## WORK TASK
Each line below should be repeated exactly, but no picture should be carried over.
━━━ DATA RECORDS ━━━
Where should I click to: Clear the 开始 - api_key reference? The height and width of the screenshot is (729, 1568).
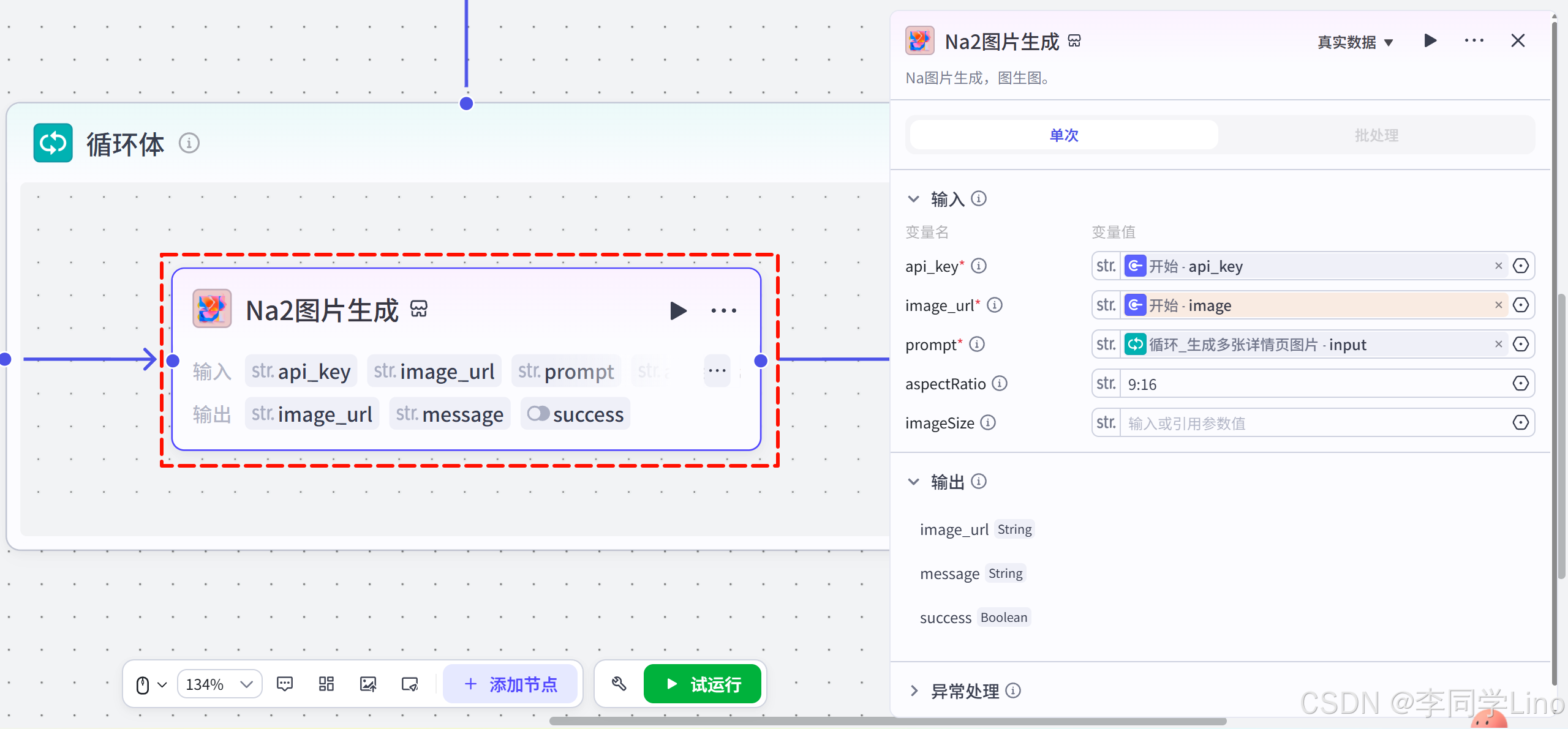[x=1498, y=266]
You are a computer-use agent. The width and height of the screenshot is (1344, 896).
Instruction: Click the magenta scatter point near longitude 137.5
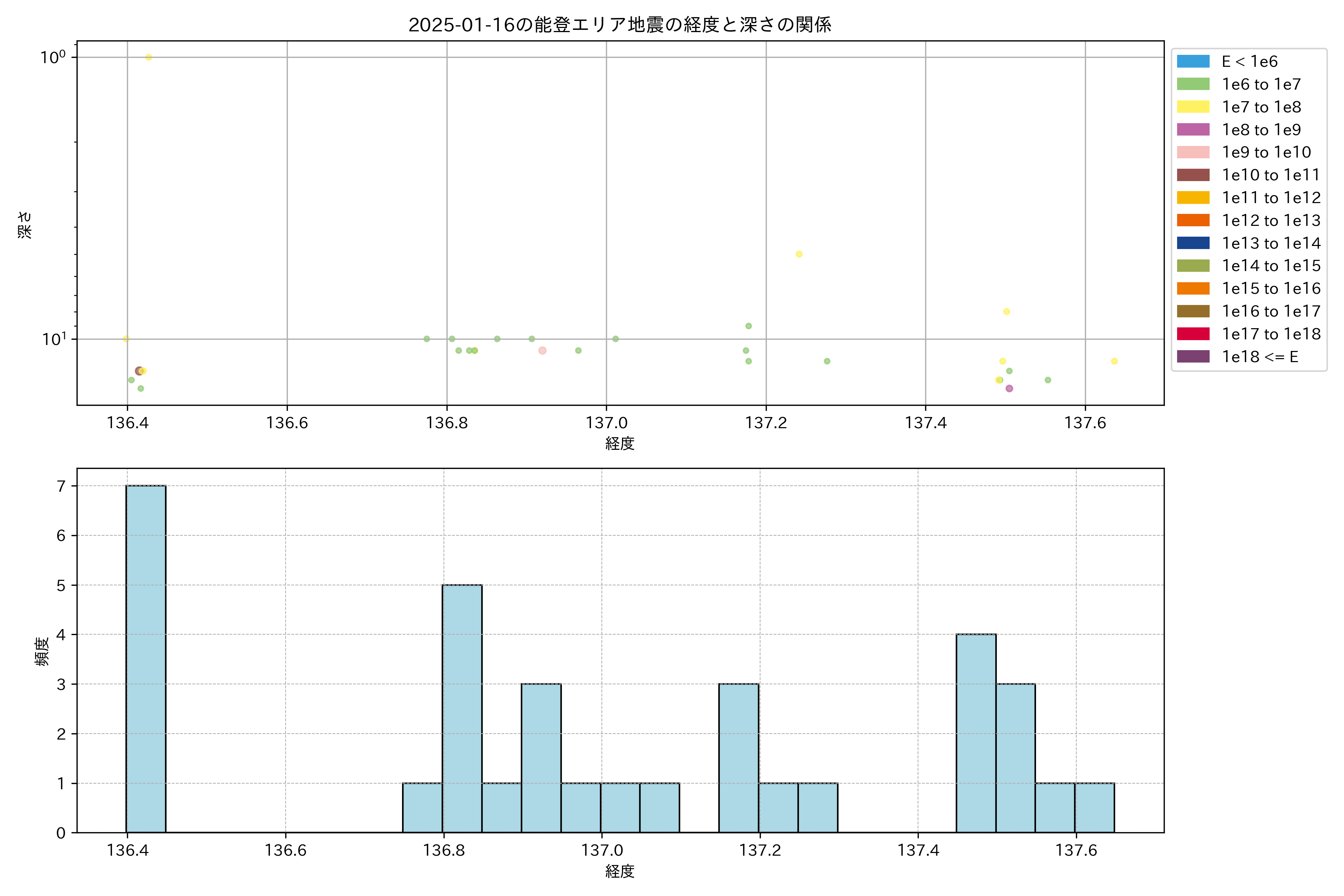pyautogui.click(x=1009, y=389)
━━━
## SOLUTION TO THIS EXERCISE
Where should I click to: Clear the 开始 - api_key reference? The height and width of the screenshot is (729, 1568).
[x=1498, y=266]
You are a computer-use agent. The width and height of the screenshot is (1344, 896).
Instruction: Click the magenta scatter point near longitude 137.5
pyautogui.click(x=1009, y=389)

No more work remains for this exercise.